ETonline: What season one lessons will you be applying to season two?
Fuller: The gift of season two is that so much happened and snowballed at the end of the first season, and last folly of episodes had a real nice pace to them. So because we start the second season in a place we weren't last year -- with Will Graham knowing who Hannibal Lecter is, but having been discredited as his own witness -- there's a Hitchcock-ian element to the second season that may have been in season one in terms of style, pace and aesthetic, but this year we're really playing with the idea of The Man Who Knew Too Much.
ETonline: Given the fact Will's out of action, will the show maintain its killer of the week format?
Fuller: We want to maintain the element of a signature kill piece in every episode in some way. Those were things that really helped us focus episodes in terms of storytelling in season one and we don't want to lose that. The first two episodes are a two-parter that has such a grand killer at their core it felt like we needed to spread it out over two hours because what he does is so horrific and huge, we needed to give it time to breathe. After that, we have a killer of some kind every week; whether it's one of our characters or a new case.
ETonline: Where's Jack at in season two? Does Cynthia Nixon's character replace him given what he allowed to happen under his watch with Will?
Fuller: Jack is still very much in charge of the team. Cynthia's character is actually with The FBI Oversight Office of the Inspector General. She's coming in and saying, "What happened and how do we do damage control and save face with the bureau?" She's antagonistic to the other characters, but she's not a villain. She's a smart lady who is trying to do a good job. There are some twists with her in terms of how one does that job. But it's such a joy to have her on the show -- I've been a fan of hers since Little Darlings and she brings a welcome new flavor to the show.
ETonline: Lastly, what are you excited for the fans to see in season two?
Fuller: I'm excited to strap them into the rocket and set it off. The first seven episodes have an arc to them that moves very nicely and quickly. We cover a lot of territory. New characters come in, existing characters die horribly and we kind of established this great ensemble of characters; from Gillian Anderson to Gina Torres and Eddie Izzard, I'm thrilled that the world keeps expanding while still very much feeling like the story between Jack Crawford, Will Graham and Hannibal; that bromantic triangle. All of the other pieces around them are accelerants to the drama and I'm excited about that. The first season had a slow boil to it and we have a much more bubbly, frothy pot on the stove in season two.
Hannibal: The Complete First Season hits DVD on September 24, and returns to NBC in 2014.

Written exercise ::
Can you repeat everything from "ETonline: Lastly, what" down to "in season two." in the Hannibal interview, word for word? You won't need the data.

Recorded data ::

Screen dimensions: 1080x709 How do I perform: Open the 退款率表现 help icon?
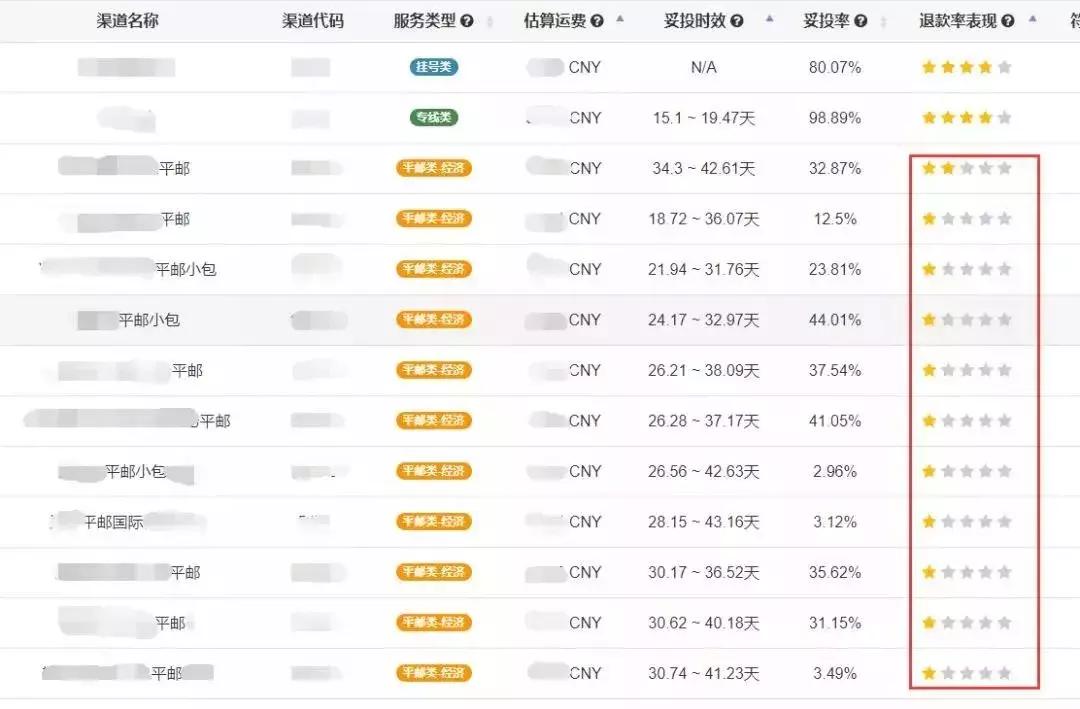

Output for this exercise ::
ETonline: Lastly, what are you excited for the fans to see in season two?
Fuller: I'm excited to strap them into the rocket and set it off. The first seven episodes have an arc to them that moves very nicely and quickly. We cover a lot of territory. New characters come in, existing characters die horribly and we kind of established this great ensemble of characters; from Gillian Anderson to Gina Torres and Eddie Izzard, I'm thrilled that the world keeps expanding while still very much feeling like the story between Jack Crawford, Will Graham and Hannibal; that bromantic triangle. All of the other pieces around them are accelerants to the drama and I'm excited about that. The first season had a slow boil to it and we have a much more bubbly, frothy pot on the stove in season two.